И ушел, оставив меня с недоделанной баней.
Я понимал: дело тут не только в водке. Он обиделся на меня, потому что я вмешался в его жизнь и вздумал ему указывать. Видит бог, я не хотел этого делать. Я почувствовал себя настолько усталым, что никакая баня мне уже не была нужна. В тот раз впервые я уехал из деревни не с чувством сожаления, а с облегчением. То, что было для меня чистой радостью, превратилось в неудобоносимое бремя.
Так случилось, что я не был в деревне почти год, а снова приехал с тем самым другом – критиком, что читал «Галашу». Вечером, как водится, мы выпили и долго говорили, спорили и глядели на зимнее звездное небо, а с утра меня разбудил стук в дверь. Я открыл – на пороге стоял Тюков.
– Отравы-то не привез? – спросил он как ни в чем не бывало, но глаза его глядели в сторону.
– Вчера все выпили, – ответил я безжалостно.
Мой заспанный товарищ смотрел на безносого Тюкова, раскрыв глаза.
– А «Галашу» я прочитал, – сказал Тюков угрюмо и даже как-то угрожающе.
Теперь обомлел я: публикуя этот рассказ в «Новом мире», я меньше всего ожидал, что в деревне Осиевской его кто-то, а тем более Тюков, прочтет.
Критик же, ни слова не говоря, полез за бутылкой.
– Ничего получилось, – сказал мой протагонист, сразу повеселев, – так если не знать, то даже интересно.
Что эта оценка выражала, я не уразумел, но самой больший стыд испытал при мыслях о Лизе.
– Лизка-то разводиться со мной задумала, – точно угадал мой страх он.
– Из-за рассказа? – побледнел я.
– Да нет, Николаич, не пугайся. Ты здесь ни при чем. Это еще до того она сказала. Сил нет у нее больше меня терпеть. Как же я теперь жить-то буду, Николаич?
Но добрая женщина не сказала мне ни слова в упрек, и с Тюковым она не развелась и продолжает нести свой крест.
12
После того как Тюков прочитал мой рассказ, я окончательно похоронил идею не привозить ему водку. Наша дружба возобновилась, и строительство бани окончилось. Оставалось только сложить печку.
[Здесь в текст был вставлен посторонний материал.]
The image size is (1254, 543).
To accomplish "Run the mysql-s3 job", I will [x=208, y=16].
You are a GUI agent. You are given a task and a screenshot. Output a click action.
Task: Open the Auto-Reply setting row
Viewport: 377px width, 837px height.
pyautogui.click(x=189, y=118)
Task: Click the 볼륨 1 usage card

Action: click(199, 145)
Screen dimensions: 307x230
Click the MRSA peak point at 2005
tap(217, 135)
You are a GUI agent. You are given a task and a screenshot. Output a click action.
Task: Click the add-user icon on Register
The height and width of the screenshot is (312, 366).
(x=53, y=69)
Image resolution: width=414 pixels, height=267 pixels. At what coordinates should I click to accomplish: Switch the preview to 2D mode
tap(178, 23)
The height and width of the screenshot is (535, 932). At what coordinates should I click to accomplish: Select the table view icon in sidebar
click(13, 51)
Печки Тюков класть не умел, и сделать это вызвался его старенький отец, которого все по-прежнему кликали Долькой, Доляком, избегая называть полным и дико звучащим для России именем – Адольф. Отец и сын давно примирились друг с другом. Вместе выпивали, вместе работали, но большой теплоты в их отношениях не было. Ни разу Долька не побывал в доме у тюковской матери – вечно виноватой, работящей старухи, избегавшей смотреть в глаза невестке и, по-моему, еще больше Тюкова боявшейся, что Лиза подаст на развод, и тогда Тюков точно повторит судьбу першихиного Галаши.
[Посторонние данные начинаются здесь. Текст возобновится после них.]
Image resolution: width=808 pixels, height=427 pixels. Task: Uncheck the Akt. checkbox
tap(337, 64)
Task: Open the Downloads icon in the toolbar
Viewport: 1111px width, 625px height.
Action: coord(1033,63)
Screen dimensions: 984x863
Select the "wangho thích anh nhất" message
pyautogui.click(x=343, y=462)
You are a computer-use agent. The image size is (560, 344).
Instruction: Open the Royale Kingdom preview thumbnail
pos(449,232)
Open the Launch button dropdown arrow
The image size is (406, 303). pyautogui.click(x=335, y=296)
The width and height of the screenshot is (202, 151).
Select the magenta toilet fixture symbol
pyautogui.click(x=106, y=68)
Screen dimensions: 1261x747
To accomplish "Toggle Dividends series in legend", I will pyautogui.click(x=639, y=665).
У Доляка была семья, но он рано овдовел, дети разъехались, и старик жил бобылем на краю Осиевской, ближе всего к кладбищу. Он был к тому времени тяжело болен, но держал корову, сам ее доил и сдавал молоко в колхоз. Печку он мне сделал отличную, но оказалась она последней в его жизни – несколько месяцев спустя после того, как обсохла приречная глина, его отвезли на близкий погост, и парился я первый раз уже без него. Однако я забегаю вперед.
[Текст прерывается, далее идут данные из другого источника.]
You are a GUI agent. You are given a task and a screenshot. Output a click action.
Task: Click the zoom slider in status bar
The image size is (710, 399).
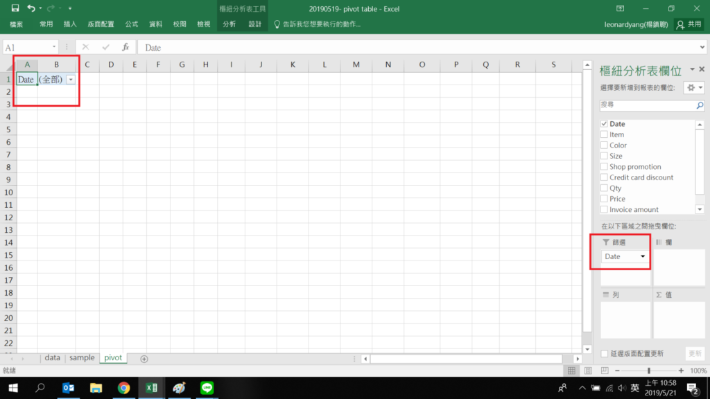(x=648, y=371)

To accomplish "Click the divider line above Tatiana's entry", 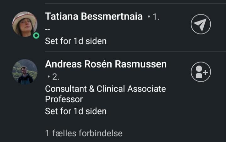I will pos(135,3).
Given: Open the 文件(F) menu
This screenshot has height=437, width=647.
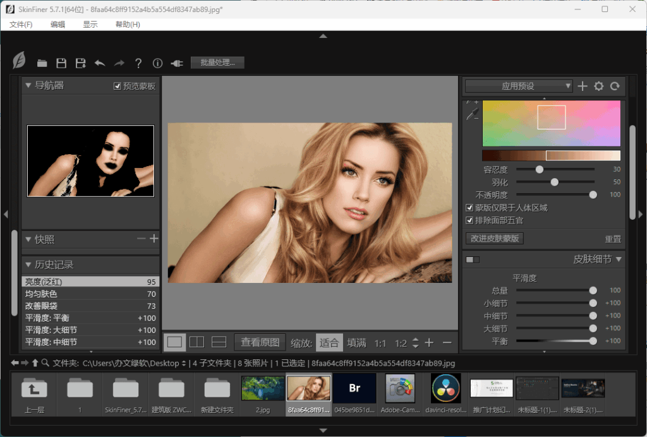Looking at the screenshot, I should 21,25.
Для того чтобы сложить печку, нужно было где-то раздобыть полсотни кирпичей. Но кирпича в магазине не было. И тогда местный пастух – худощавый мужик лет пятидесяти, ровесник Тюкова, но при этом инфантильный как подросток, пообещал мне, что достанет кирпич за бутылку. Я не очень серьезно к этому отнесся. Пастух был пьяницей погорше Тюкова и более болтал языком и обещал, чем делал. Прошло месяца два или три. И вот однажды утром, когда я ушел на вырубку за малиной, он привез к нашему дому на лошади кирпич и потребовал водку. Жена пробовала ему отказать и неубедительно ссылалась на то, что хозяина нет дома. Но пастух был настойчив. Его трясло со страшного похмелья, и водка ему была необходима как противоядие.